(PROVIDED DATA)
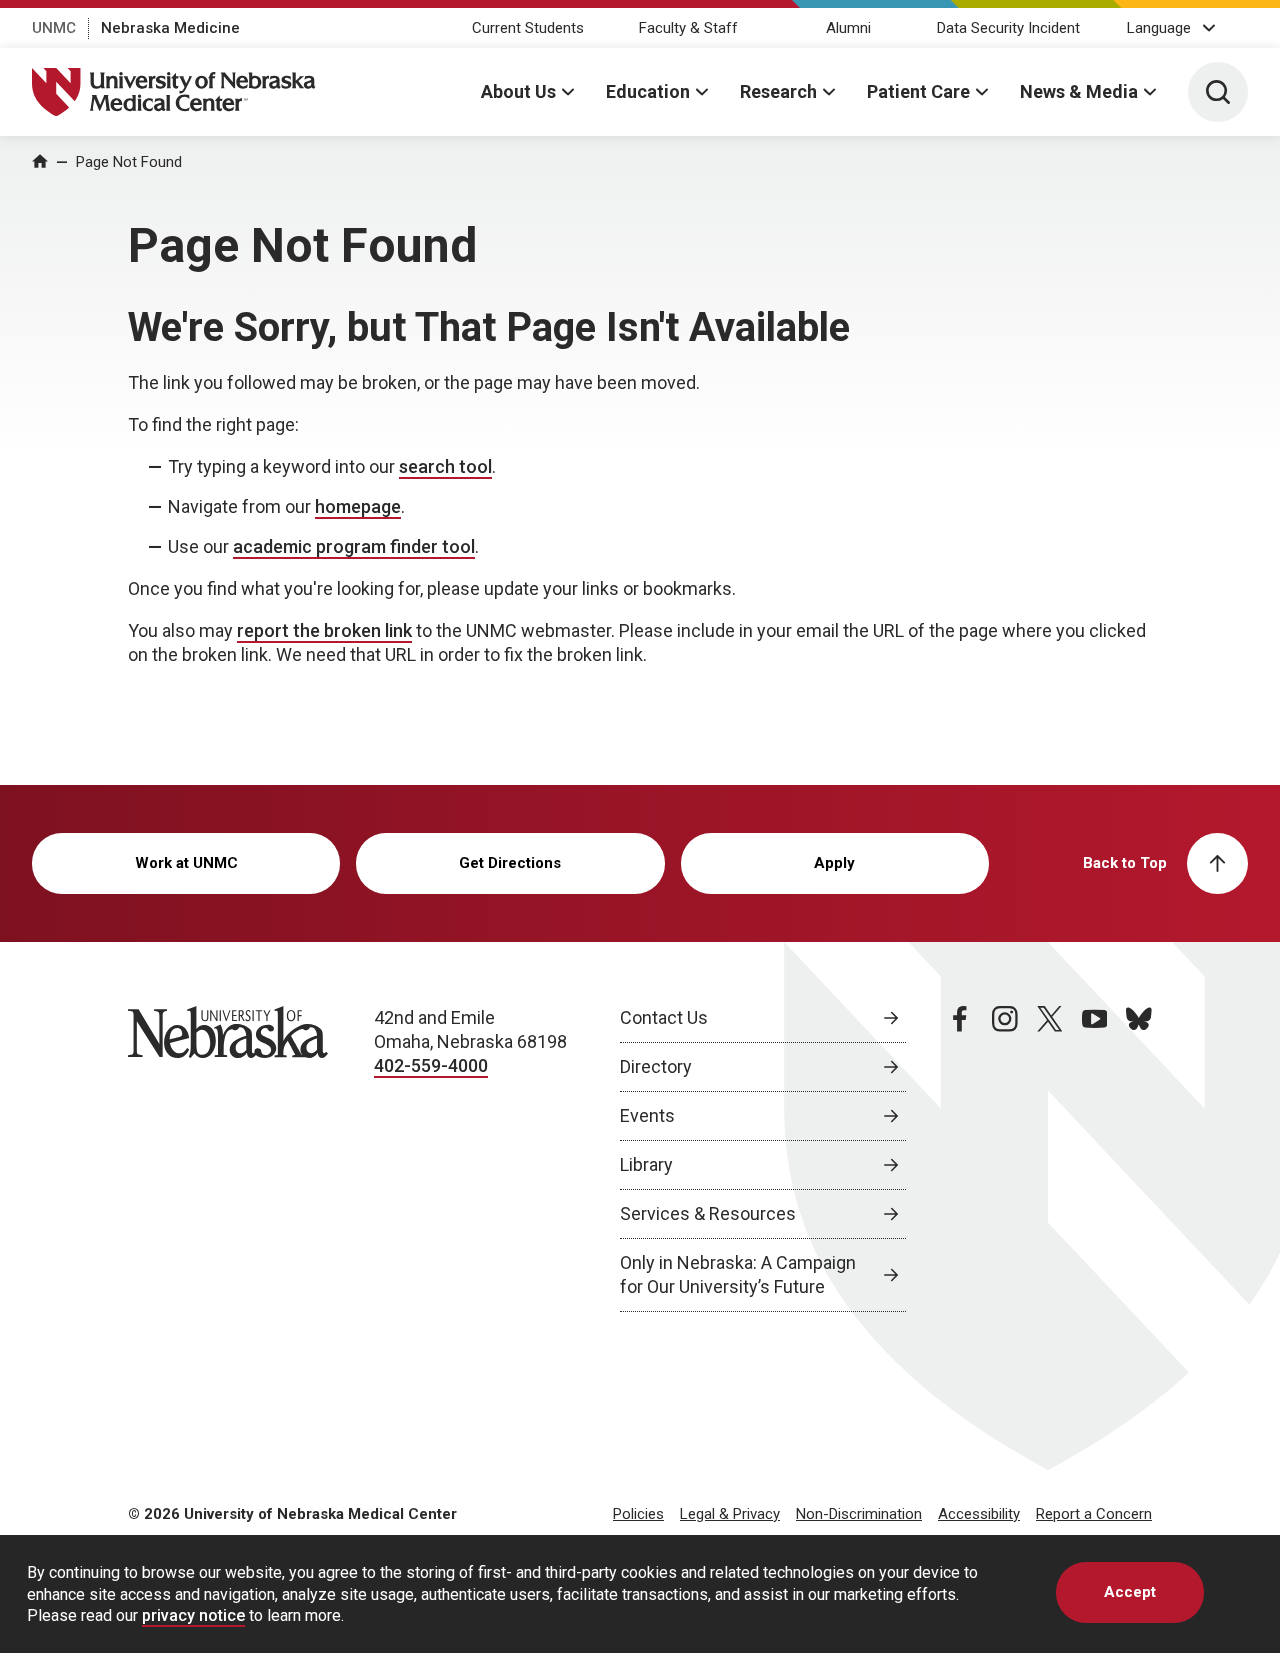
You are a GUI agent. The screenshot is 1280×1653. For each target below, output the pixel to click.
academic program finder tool (354, 546)
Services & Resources (708, 1213)
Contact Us (664, 1017)
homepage (358, 506)
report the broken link (324, 630)
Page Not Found (129, 162)
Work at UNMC (186, 863)
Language (1159, 28)
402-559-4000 (431, 1065)
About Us (518, 91)
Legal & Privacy (730, 1514)
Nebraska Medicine (170, 28)
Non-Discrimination (859, 1514)
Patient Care (918, 91)
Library (646, 1164)
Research (778, 91)
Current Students (528, 28)
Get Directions (510, 863)
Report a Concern (1094, 1514)
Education (648, 91)
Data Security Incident (1008, 28)
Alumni (848, 28)
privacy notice (193, 1615)
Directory (656, 1066)
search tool (445, 466)
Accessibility (979, 1514)
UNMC (54, 28)
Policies (638, 1514)
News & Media (1079, 91)
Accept (1130, 1592)
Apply (834, 863)
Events (647, 1115)
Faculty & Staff (688, 28)
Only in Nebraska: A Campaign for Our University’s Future (738, 1274)
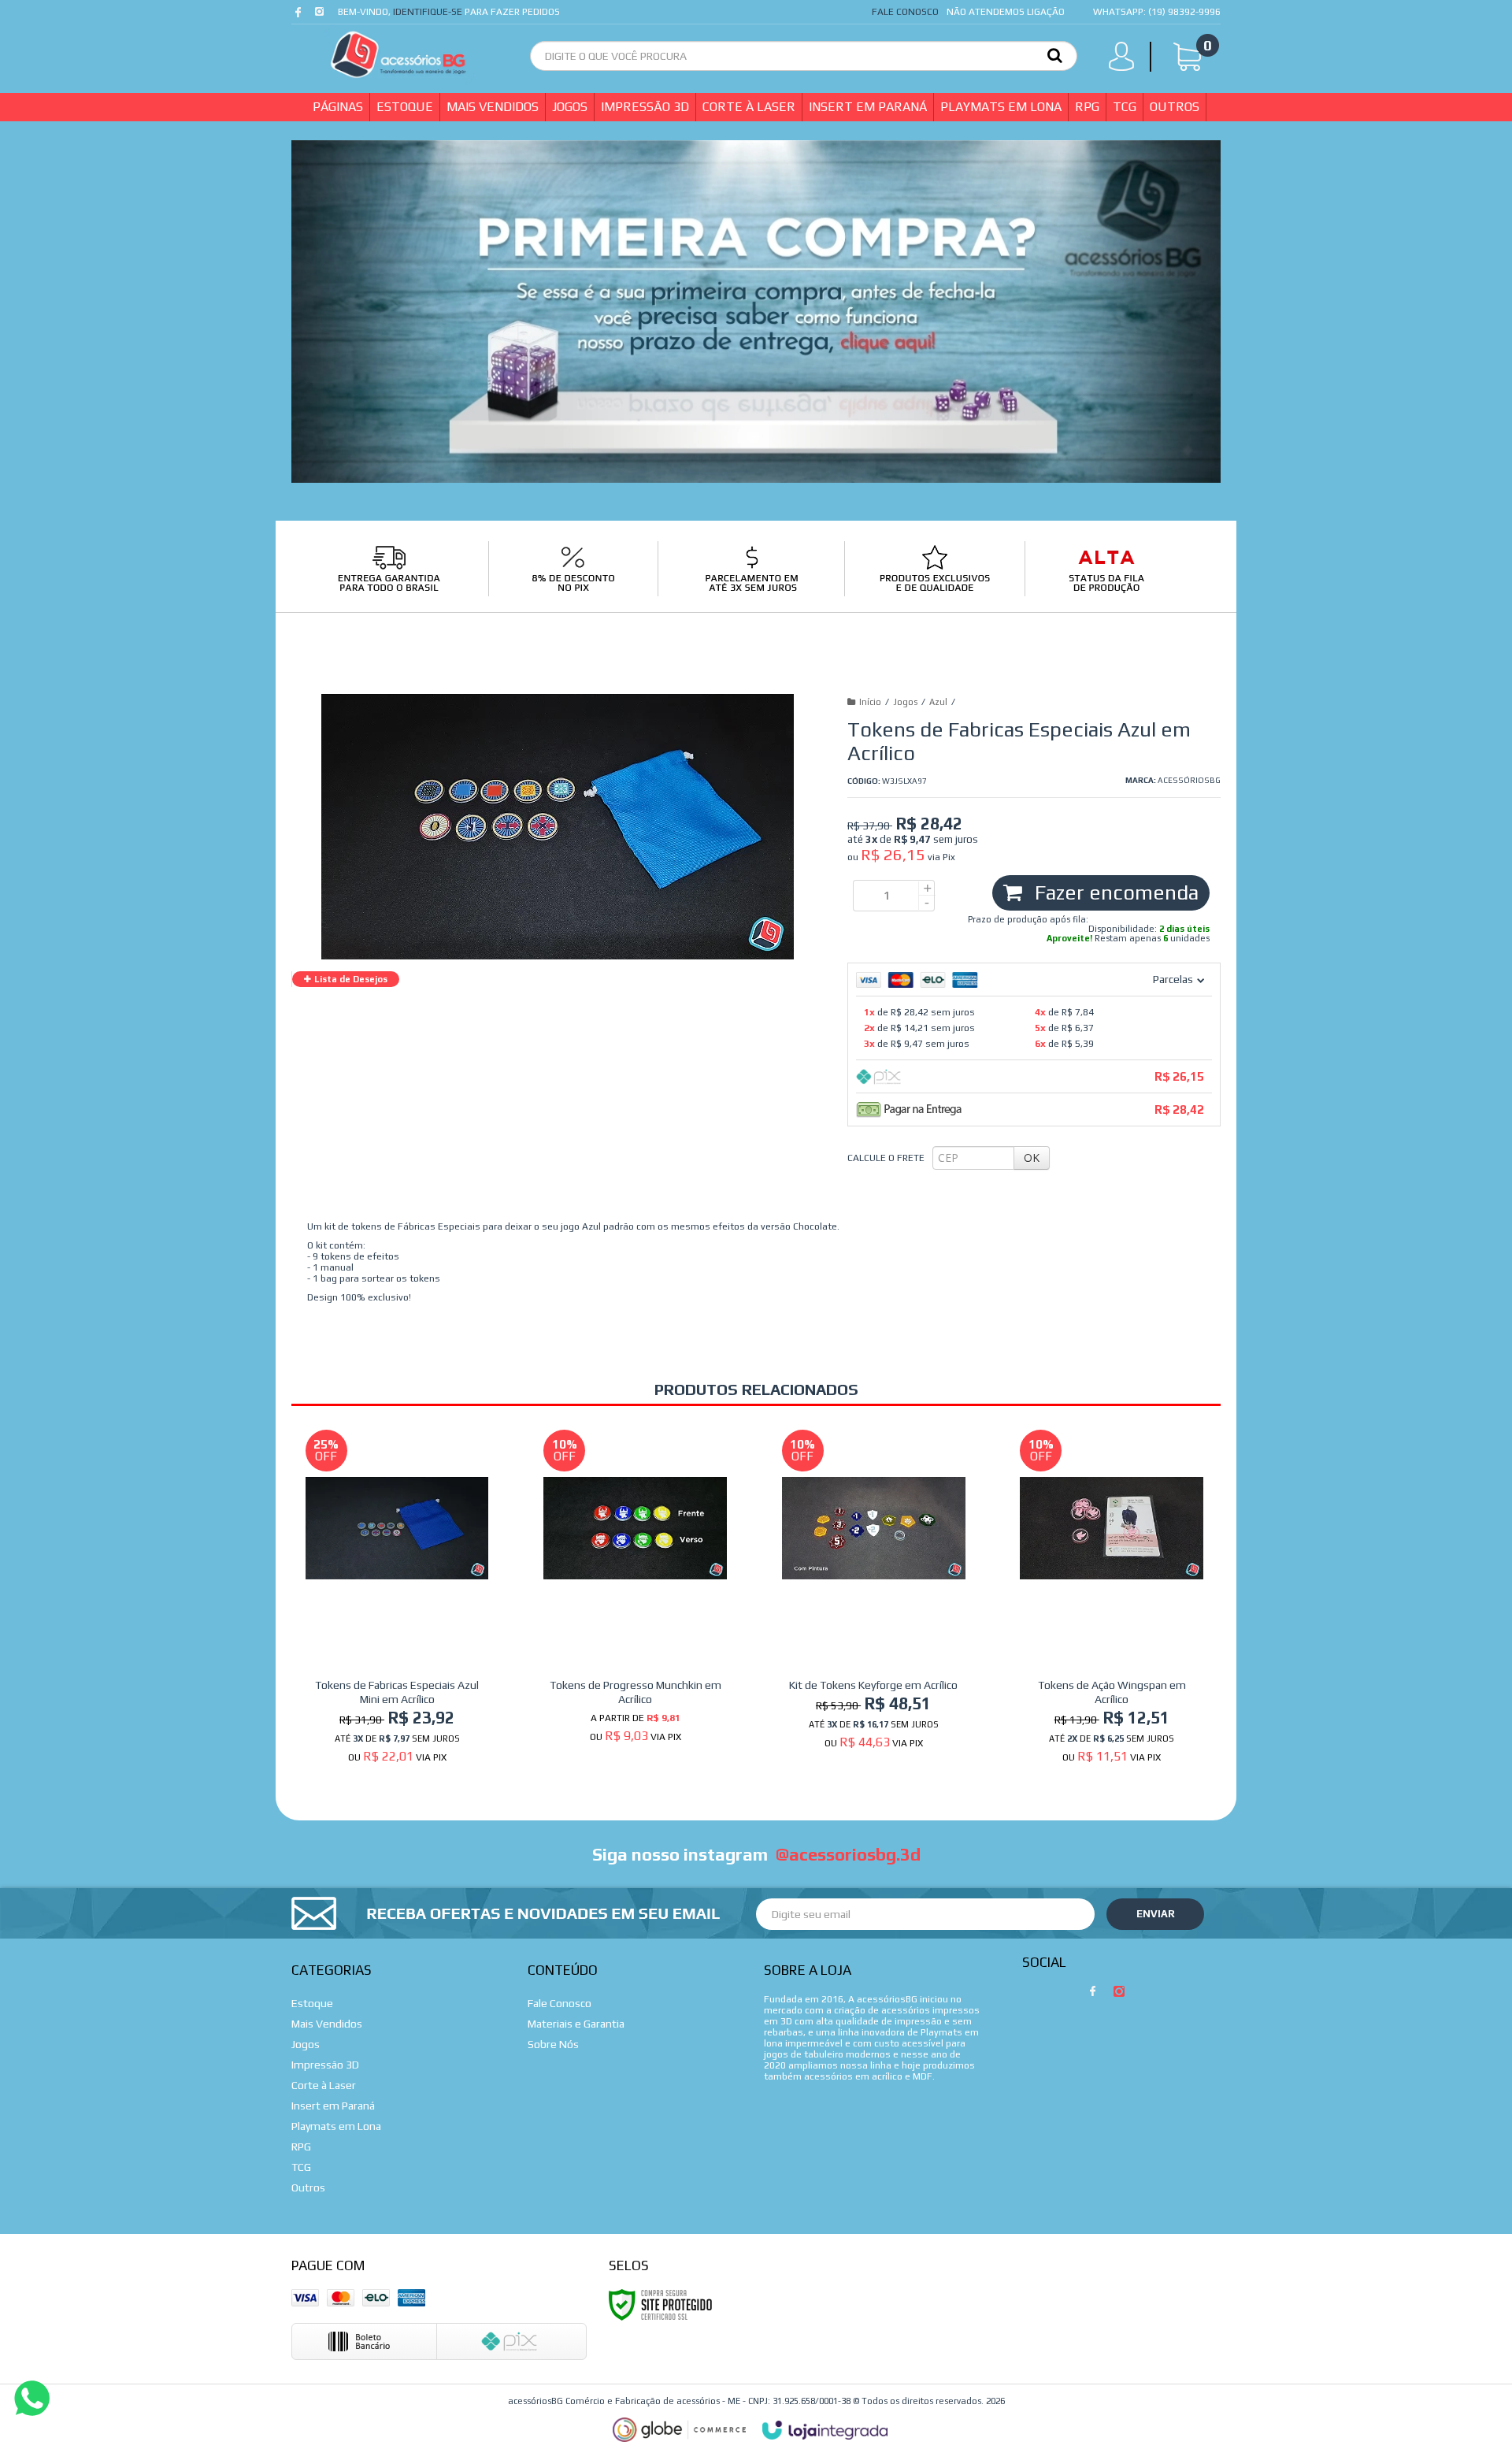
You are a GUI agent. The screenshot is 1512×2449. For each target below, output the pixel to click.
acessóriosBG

(EXERCISE DETAILS) Could you write out exactly the lines from the line containing "Contact Us (664, 1017)" to the end of the material, and nothing else? No pictures belong in the copy.

(ANSWER SPACE)
Contact Us (664, 1017)
homepage (358, 506)
report the broken link (324, 630)
Page Not Found (129, 162)
Work at UNMC (186, 863)
Language (1159, 28)
402-559-4000 (431, 1065)
About Us (518, 91)
Legal & Privacy (730, 1514)
Nebraska Medicine (170, 28)
Non-Discrimination (859, 1514)
Patient Care (918, 91)
Library (646, 1164)
Research (778, 91)
Current Students (528, 28)
Get Directions (510, 863)
Report a Concern (1094, 1514)
Education (648, 91)
Data Security Incident (1008, 28)
Alumni (848, 28)
privacy notice (193, 1615)
Directory (656, 1066)
search tool (445, 466)
Accessibility (979, 1514)
UNMC (54, 28)
Policies (638, 1514)
News & Media (1079, 91)
Accept (1130, 1592)
Apply (834, 863)
Events (647, 1115)
Faculty & Staff (688, 28)
Only in Nebraska: A Campaign for Our University’s Future (738, 1274)
You are a GUI agent. The screenshot is 1512×2449. For each target below, output the pixel to click.
acessóriosBG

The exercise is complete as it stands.